Collection entries:
[START]

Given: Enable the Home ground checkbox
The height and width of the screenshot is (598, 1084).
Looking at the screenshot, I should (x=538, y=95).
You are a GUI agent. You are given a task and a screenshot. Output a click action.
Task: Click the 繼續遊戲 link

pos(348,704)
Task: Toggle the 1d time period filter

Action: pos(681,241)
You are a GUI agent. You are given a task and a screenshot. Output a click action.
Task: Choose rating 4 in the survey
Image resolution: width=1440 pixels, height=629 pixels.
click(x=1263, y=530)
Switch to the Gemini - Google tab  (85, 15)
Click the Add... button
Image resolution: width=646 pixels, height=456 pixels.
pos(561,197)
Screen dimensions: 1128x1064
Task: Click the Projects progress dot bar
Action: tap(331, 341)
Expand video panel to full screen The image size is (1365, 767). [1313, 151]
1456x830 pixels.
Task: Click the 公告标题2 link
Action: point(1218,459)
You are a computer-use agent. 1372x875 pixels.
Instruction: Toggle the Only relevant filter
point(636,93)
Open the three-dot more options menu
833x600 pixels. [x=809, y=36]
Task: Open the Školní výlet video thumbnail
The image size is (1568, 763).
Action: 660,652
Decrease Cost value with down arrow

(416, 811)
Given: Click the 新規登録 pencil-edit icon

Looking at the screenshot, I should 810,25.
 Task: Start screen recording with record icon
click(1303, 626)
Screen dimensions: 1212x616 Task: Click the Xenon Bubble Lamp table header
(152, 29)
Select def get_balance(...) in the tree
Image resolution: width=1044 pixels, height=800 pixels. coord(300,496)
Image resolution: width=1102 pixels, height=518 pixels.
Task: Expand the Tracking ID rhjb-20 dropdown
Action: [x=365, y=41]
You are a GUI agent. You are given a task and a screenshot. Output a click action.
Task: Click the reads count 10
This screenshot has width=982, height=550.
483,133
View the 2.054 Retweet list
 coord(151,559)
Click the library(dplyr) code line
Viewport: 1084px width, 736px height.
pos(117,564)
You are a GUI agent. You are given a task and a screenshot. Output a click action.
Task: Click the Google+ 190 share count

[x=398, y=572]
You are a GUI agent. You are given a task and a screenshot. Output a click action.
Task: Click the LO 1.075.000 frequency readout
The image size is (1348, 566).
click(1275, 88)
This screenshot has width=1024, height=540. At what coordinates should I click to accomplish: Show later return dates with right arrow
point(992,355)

[END]

**YOUR OBJECTIVE**
Find every line in the rows above containing the string "icon", and copy each of those lines out in full.

**TASK RESPONSE**
Given: Click the 新規登録 pencil-edit icon
 Task: Start screen recording with record icon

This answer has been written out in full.